According to Taby Ahsan, PhD, Vice President of Development in a 2019 GEN Engineering News Article that highlighted RoosterBio’s “next-gen” MSC bioprocessing strategies; “Expanding cells on microcarriers in a scalable suspension bioreactor system, we routinely now generate 25–30 billion cells in a single development run. This same system can currently be directly scaled by at least 10–20-fold,” she discloses. “Meanwhile, we are continuing to optimize our processes to further improve our cell expansion rates and yields for consistent production for the GMP arena and clinical uses.”

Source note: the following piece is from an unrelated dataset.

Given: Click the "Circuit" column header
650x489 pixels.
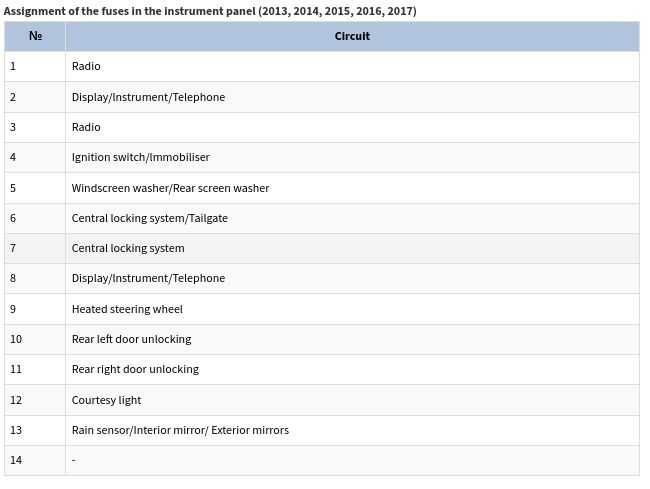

RoosterBio’s cGMP stem cell products are manufactured in a cGMP pharmaceutical manufacturing facility under stringent production controls. With the explosion in personalized medicine research and development, companies like RoosterBio will play a critical role in streamlining advanced manufacturing processes by automating and simplifying the production of critical stem cell products for use in the personalized medicine manufacturing process.

RoosterBio began 2020 with plans to add an additional 5,000 square feet of space to its 15,500 sq/ft Maryland cGMP manufacturing facility. The move was to position the company to expand its global cell manufacturing solution portfolio throughout the Asia Pacific and European markets. This marks the second expansion in the past year which has also reflected in a 30% growth in employees over the past 12 months and the addition of many new stem cell biomanufacturing jobs.

The success and growth of organizations like Kite, a Gilead Company, Emergent Biosolutions, Catalent and RoosterBio are clear signs that Maryland and the BioHealth Capital Region are at the forefront of advanced manufacturing and will be a leading hub for the production of revolutionary gene and cell therapy products that are reimagining the way we think about medicine and treat patients.